WHAT TO WORK ON: Determine how many lines in the entries below hold "computer". Respond with that number only.

GIVEN RECORDS:
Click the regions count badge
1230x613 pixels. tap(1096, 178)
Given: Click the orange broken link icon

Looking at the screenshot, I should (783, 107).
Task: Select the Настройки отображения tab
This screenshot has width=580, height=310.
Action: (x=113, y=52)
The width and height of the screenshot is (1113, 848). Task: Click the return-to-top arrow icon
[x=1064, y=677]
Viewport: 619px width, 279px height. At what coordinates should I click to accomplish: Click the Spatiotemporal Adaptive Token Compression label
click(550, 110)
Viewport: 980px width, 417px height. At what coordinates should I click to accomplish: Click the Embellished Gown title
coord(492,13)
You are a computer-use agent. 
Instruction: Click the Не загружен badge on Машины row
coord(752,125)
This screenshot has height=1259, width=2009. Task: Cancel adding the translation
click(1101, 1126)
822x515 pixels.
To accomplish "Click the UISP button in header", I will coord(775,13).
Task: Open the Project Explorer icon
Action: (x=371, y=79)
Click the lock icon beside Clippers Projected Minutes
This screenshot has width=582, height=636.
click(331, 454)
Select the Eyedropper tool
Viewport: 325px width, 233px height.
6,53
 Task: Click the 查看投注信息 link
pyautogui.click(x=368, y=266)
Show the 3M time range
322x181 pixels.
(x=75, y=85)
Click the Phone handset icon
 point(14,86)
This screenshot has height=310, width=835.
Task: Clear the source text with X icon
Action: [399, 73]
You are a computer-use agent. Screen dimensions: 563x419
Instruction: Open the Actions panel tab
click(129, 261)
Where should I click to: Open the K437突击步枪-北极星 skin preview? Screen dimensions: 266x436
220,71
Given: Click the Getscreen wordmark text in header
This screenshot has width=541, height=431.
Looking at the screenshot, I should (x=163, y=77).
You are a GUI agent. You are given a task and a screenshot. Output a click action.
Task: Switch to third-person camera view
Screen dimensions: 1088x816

ANSWER FOR THE TASK: 2